Exemple d'un essai clinique: le protocole SAKK 63/12
Durant ces dernières années, nous avons eu l’opportunité d’administrer à nos patients souffrant du cancer de nouvelles substances. Celles-ci ont été développées suite à une meilleure compréhension de la biologie tumorale. La nouvelle molécule vise spécifiquement les altérations moléculaires responsables de la transformation néoplasique. L’analyse du génome des cellules cancéreuses au niveau moléculaire (analyse de l’ADN, substance contenant le code génétique) permet d’identifier le dommage génétique, donc la cause du cancer et de diviser les tumeurs en différents sous-groupes à biologie distincte. Ces résultats de laboratoire nous aident à individualiser les thérapies et à ajuster le traitement pour obtenir un potentiel maximum de succès.
Afin de mieux comprendre cette biologie des tumeurs, il est d’abord nécessaire d’enregistrer l’évolution clinique des patients et d’y associer leurs thérapies. La loi sur l’enregistrement des maladies oncologiques (LEMO du 18 mars 20169) oblige tous les cantons à tenir un registre. Fribourg a déjà anticipé ce besoin en créant son registre des tumeurs en 200610. Celui-ci nous donne le nombre exact de cancers diagnostiqués dans le canton et permet de comparer les thérapies et l’évolution, en particulier la survie de nos patients, avec les résultats des autres registres suisses.
D’autre part, afin de pouvoir comparer les résultats de la biologie d’une tumeur, son incidence et son évolution, il est nécessaire de créer des banques de tissus cancéreux (et de plasma) des patients enregistrés. Le protocole SAKK 63/12 du Groupe Suisse pour la Recherche Clinique sur le Cancer (SAKK) permet la constitution d’une banque de tissus et de sang pour les patients souffrant du cancer de la prostate. Tout nouveau patient avec diagnostic de cancer de la prostate est évalué dans le cadre du centre de la prostate lors de colloques multidisciplinaires (tumorboard, une fois par semaine). Dans ce même cadre, le malade est ensuite examiné par les médecins de l’oncologie médicale, permettant son enregistrement dans un des protocoles de recherche.
Les prises en charge après diagnostic d’un cancer de la prostate localisé sont multiples: radiothérapie, chirurgie ou même surveillance régulière (sans opération ou irradiation, mais biopsies et imagerie radiologique à intervalles réguliers). Il est souvent difficile de bien conseiller le patient car les essais cliniques effectués jusqu‘à ce jour n’ont pas pu démontrer l’avantage d’une thérapie par rapport à une autre. Il s’agit de développer des facteurs prédictifs se basant sur des résultats de biologie moléculaire afin de faire un choix de traitement fondé.

....

TRAVAIL DEMANDÉ:
(1) D'après le texte source, à quelle fréquence se tiennent les colloques multidisciplinaires (tumorboard) du centre de la prostate ?
(2) Résumez sous forme de liste le paragraphe du texte source qui commence par « Les prises en charge après diagnostic », en gardant ses faits principaux.

....

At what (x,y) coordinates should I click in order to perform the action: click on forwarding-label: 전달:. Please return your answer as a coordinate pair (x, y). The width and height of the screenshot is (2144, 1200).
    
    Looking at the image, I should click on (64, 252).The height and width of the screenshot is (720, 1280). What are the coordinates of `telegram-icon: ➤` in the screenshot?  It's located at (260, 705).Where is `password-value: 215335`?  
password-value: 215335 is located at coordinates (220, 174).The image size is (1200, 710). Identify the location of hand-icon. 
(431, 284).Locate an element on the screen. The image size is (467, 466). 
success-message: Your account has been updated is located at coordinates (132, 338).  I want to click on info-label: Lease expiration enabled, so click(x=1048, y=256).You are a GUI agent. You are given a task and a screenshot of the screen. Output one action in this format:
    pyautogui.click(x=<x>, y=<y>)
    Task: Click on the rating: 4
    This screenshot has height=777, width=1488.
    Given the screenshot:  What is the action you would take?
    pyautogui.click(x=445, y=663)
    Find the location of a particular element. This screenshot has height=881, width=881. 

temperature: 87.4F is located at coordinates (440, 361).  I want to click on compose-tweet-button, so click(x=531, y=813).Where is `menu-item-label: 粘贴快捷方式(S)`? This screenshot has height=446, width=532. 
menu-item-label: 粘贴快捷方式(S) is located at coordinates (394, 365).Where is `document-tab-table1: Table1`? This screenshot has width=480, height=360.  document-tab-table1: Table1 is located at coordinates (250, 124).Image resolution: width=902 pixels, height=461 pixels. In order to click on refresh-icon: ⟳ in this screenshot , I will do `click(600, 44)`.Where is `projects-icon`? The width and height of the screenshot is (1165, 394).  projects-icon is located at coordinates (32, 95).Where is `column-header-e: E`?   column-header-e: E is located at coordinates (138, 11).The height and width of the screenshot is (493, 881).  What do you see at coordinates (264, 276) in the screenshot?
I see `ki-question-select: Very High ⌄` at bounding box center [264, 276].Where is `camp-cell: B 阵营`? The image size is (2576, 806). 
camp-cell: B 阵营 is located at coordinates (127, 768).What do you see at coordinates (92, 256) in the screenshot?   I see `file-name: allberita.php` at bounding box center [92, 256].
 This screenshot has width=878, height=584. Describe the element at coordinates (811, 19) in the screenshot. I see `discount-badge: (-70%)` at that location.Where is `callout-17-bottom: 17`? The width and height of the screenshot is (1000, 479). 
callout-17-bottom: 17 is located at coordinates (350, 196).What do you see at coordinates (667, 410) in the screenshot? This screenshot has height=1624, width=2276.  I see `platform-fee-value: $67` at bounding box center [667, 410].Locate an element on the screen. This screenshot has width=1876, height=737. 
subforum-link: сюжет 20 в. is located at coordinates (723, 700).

....

RÉSULTATS DES TÂCHES:
(1) Ils se tiennent une fois par semaine.

(2)
- Après le diagnostic d'un cancer de la prostate localisé, plusieurs prises en charge sont possibles :
  - la radiothérapie ;
  - la chirurgie ;
  - la surveillance régulière, sans opération ni irradiation, mais avec des biopsies et de l'imagerie radiologique à intervalles réguliers.
- Il est souvent difficile de bien conseiller le patient, car les essais cliniques n'ont pas démontré l'avantage d'une thérapie sur une autre.
- Il faut développer des facteurs prédictifs fondés sur la biologie moléculaire pour faire un choix de traitement fondé.